A dirlo non sono io, lo asseriscono le motivazioni della sentenza della Corte d’Assise di Palermo sul processo Borsellino quater che delineano i contorni, con molte zone d’ombra, del depistaggio sulla strage di via d’Amelio. La mafia ha eseguito materialmente la strage ma, oggi possiamo dirlo con certezza, non era sola. Il giudice Paolo Borsellino, integerrimo uomo dello Stato, orgoglioso rappresentante delle Istituzioni, ‘rappresentava un pesantissimo ostacolo alla realizzazione dei disegni criminali non soltanto dell’associazione mafiosa, ma anche di molteplici settori del mondo sociale, dell’economia e della politica compromessi con ‘Cosa Nostra’”. Così Angela Romano, rappresentante del movimento “Agende Rosse” – gruppo ‘Agostino Catalano Maremma’, ha aperto l’incontro svoltosi nella Sala del Consiglio Comunale di Corciano per ricordare Paolo Borsellino nel 26° anniversario della strage.
Dopo avere ringraziato il Sindaco – “sempre molto disponibile e sinceramente coinvolto nelle nostre iniziative”, Romano ha omaggiato i capigruppo presenti nel consiglio neoeletto e gli assessori presenti con un’Agenda Rossa. “Voglio invitarvi, prima come cittadini e poi come amministratori – ha proseguito Romano – a guardare questo anniversario della strage di via d’Amelio diversamente. Vorrei che anche voi ricordaste Paolo Borsellino e gli angeli della sua scorta, Emanuela Loi, Walter Cosina, Vincenzo Li Muli, Claudio Traina e Agostino Catalano, senza retorica.
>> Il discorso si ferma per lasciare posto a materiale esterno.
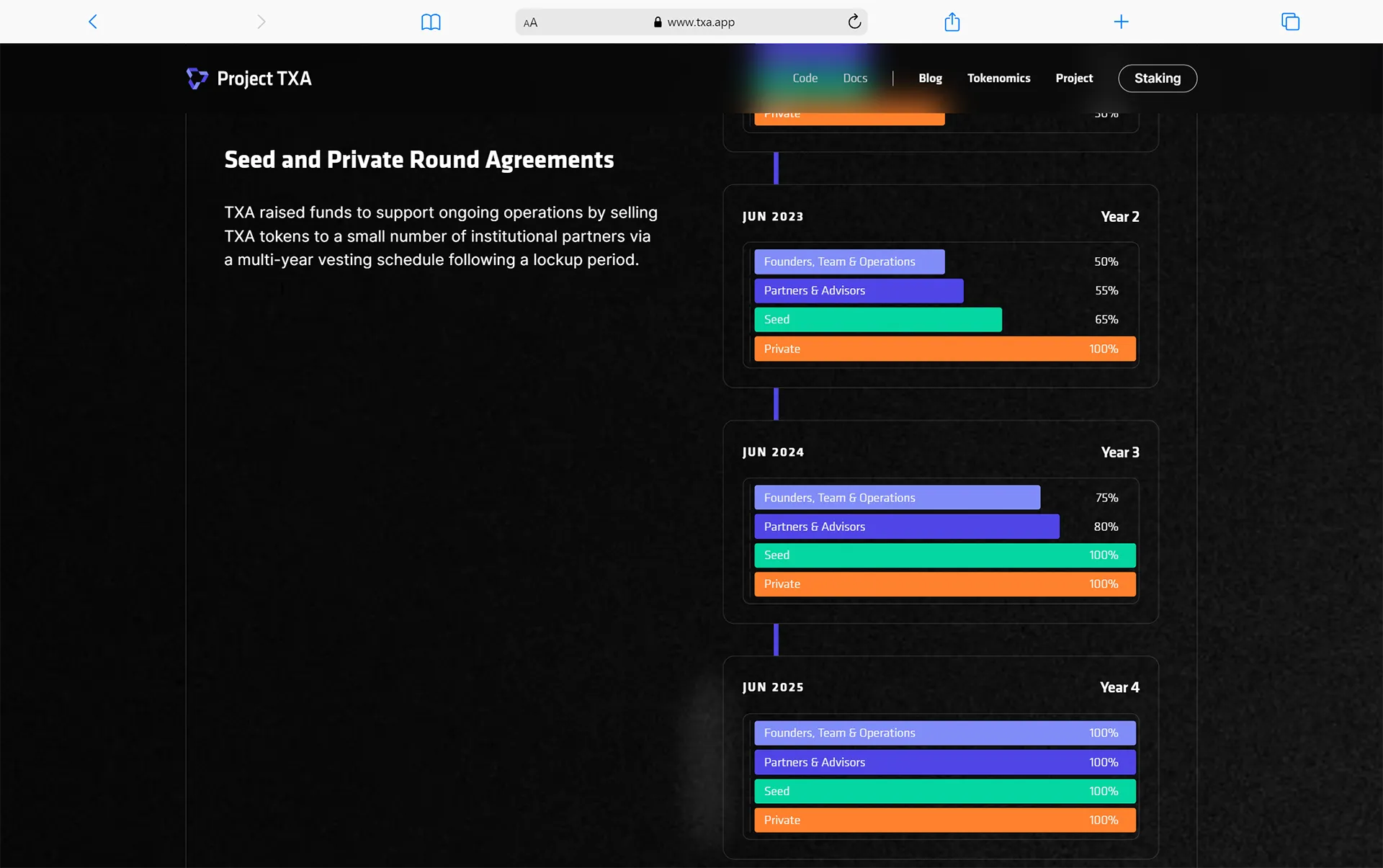Click Partners & Advisors bar under Year 2
Screen dimensions: 1383x868
click(859, 291)
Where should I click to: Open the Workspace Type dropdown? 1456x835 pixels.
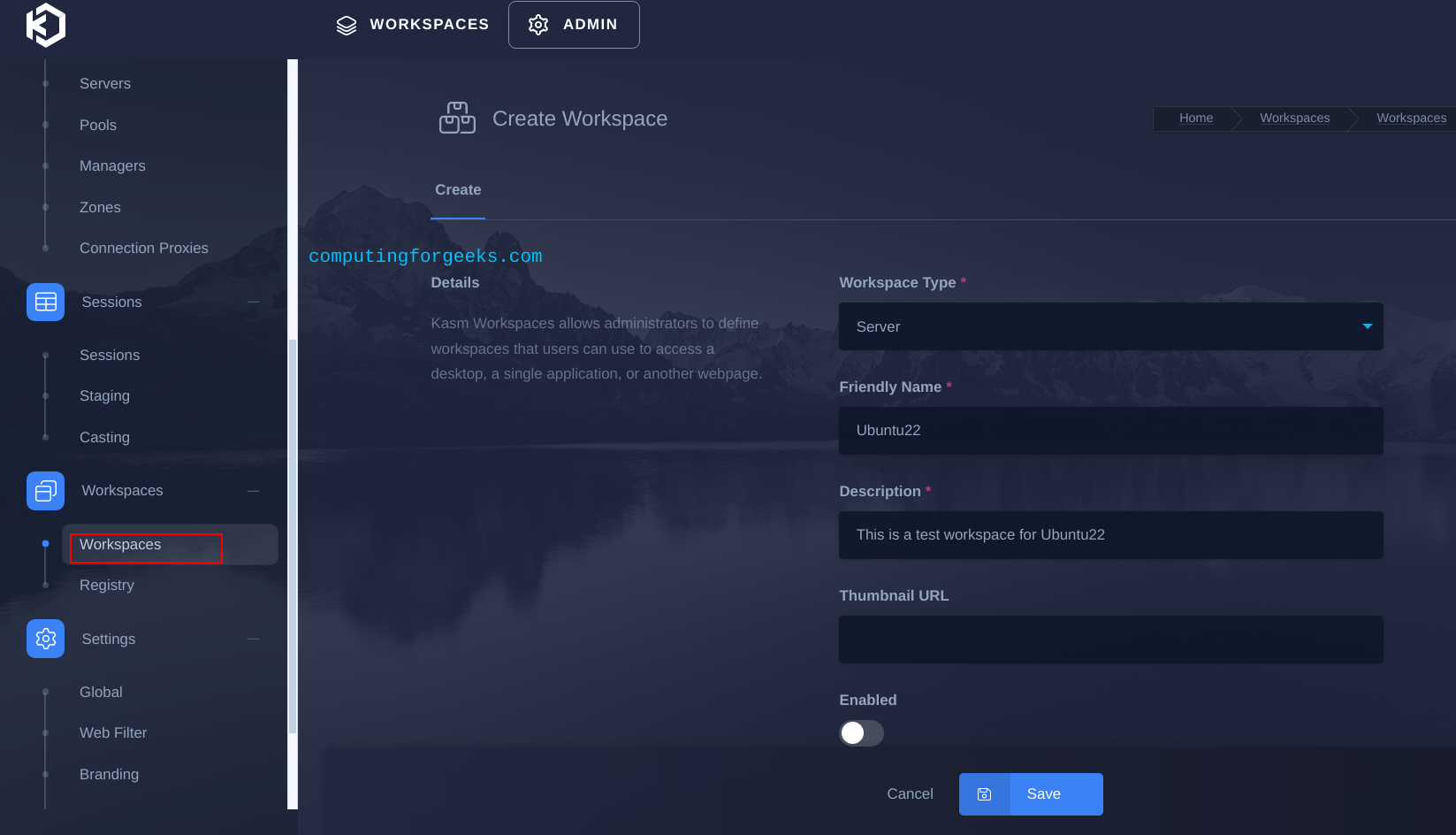tap(1110, 326)
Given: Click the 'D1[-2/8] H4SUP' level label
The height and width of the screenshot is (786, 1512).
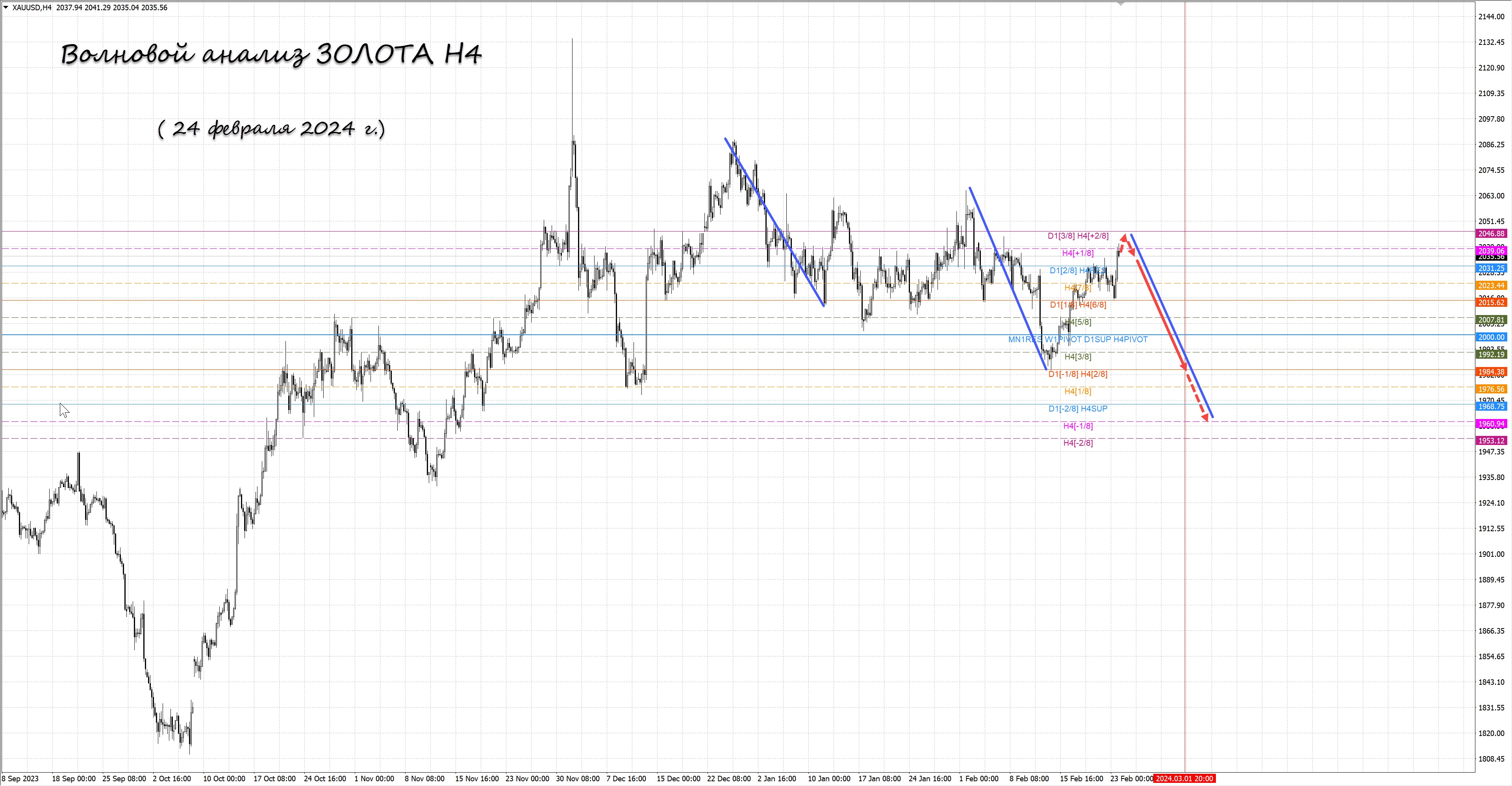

Dobbiamo focalizzarci su un fatto – ha ribadito ancora la rappresentante di Agende Rosse – Paolo Borsellino, ucciso ad appena 57 giorni dall’uccisione del giudice Falcone, ha pagato con la vita non per esclusiva decisione di un gruppo di sanguinari mafiosi, guidati da Totò Riina. Lo asseriscono le carte delle corti d’assise, Riina, con i suoi uomini, fu l’esecutore materiale ma i mandanti furono altri. Paolo Borsellino pagò per essersi messo di traverso mentre altri, indegni rappresentanti dello Stato, trattavano con i capi di Cosa Nostra”.
“Paolo Borsellino doveva morire subito, immediatamente, perché aveva capito troppo e stava per tirare le fila di quella sua indagine sulla trattativa stato-mafia, indagine appuntata sinteticamente nella sua agenda rossa. Quell’agenda rossa che non è mai stata trovata e che non fu fatta scomparire da Totò Riina ma da uomini in divisa (ci sono le prove fotografiche di chi prelevo la borsa di Paolo dall’auto in fiamme) dando il via, per dirla con le parole dei giudici della corte d’assise di Caltanissetta, al ‘più grande depistaggio giudiziario della storia d’Italia’. Ritengo sia un dovere di tutti chiedere a gran voce perché Paolo Borsellino fu mandato a morire”. Visibilmente coinvolti gli amministratori presenti, ai quali si è rivolta Angela Romano invitandoli a proseguire quanto iniziato dai loro predecessori – come la cittadinanza onoraria al giudice Nino Di Matteo e l’acquisto di copie delle Agende per le scuole – e, soprattutto ad organizzare iniziative nelle quali presentare i lavori fatti dagli studenti.